The study was carried out by researchers from the University of East Anglia, University of Cambridge and other institutions in the US and UK. Funding was provided by the Medical Research Council. The study is awaiting publication in the Journal of American Geriatrics Society, a peer-reviewed medical journal This was a retrospective analysis of data from participants enrolled in a large ongoing, observational study, called the Medical Research Council Cognitive Function and Ageing Study (MRC CFAS).
The next metrics is care for older adults. SETMA has functions built for assessing:
- Functional Status
- Pain
- Fall Risk
- Stress
- Wellness
Each of these assessments can be reviewed at Electronic Patient Management Tools, Specialized Tools, Patient-Centered Medical Home Annual Questionnaires
The next three measures are sets of metrics which related to hypertension, cholesterol and diabetes. Later, there are three measures which related to the prescribing of medications for hypertension, cholesterol and diabetes.

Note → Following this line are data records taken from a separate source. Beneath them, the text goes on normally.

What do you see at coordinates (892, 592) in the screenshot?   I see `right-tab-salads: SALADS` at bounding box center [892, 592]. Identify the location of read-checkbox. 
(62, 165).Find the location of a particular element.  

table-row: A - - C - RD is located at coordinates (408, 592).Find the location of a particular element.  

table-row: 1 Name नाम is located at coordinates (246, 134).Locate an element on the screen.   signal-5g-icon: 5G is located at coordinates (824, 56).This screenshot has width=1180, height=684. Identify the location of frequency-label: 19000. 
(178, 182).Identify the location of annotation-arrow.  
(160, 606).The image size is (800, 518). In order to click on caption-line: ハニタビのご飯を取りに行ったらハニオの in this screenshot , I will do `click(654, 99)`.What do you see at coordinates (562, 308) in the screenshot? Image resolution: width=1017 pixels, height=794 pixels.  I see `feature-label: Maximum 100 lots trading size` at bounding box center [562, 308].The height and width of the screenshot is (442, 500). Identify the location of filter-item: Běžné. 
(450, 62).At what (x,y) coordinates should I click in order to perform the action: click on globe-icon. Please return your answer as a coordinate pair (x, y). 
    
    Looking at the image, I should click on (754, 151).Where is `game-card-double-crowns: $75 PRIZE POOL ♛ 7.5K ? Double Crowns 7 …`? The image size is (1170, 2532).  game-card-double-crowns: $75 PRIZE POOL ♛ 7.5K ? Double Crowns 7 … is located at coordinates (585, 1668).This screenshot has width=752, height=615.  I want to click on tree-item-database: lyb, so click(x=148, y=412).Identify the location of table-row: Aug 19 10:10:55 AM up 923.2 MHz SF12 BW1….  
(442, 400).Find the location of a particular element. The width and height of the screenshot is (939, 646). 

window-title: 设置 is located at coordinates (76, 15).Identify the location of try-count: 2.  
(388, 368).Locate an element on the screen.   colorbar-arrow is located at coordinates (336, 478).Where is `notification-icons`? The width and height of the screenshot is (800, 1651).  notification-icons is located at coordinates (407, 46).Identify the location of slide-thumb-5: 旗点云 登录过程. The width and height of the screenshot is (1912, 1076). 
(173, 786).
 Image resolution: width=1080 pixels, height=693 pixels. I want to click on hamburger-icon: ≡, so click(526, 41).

The next two measures have to do with osteoporosis in women who have had a fracture and with the treatment of patients who have rheumatoid arthritis.
These last three measures have to do with prescribing of medications for three conditions: diabetes, hypertension and cholesterol.
This metric calls for all patients to be on an ACE or an ARB. Sometimes that is not appropriate but we live with the metric until we are able to influence its being changed.
The metric for Fall Risk Assessment for STARs is annually, but it is such an important issue SETMA modified it to the less precise “regular,” to encourage more frequent assessment of this issue.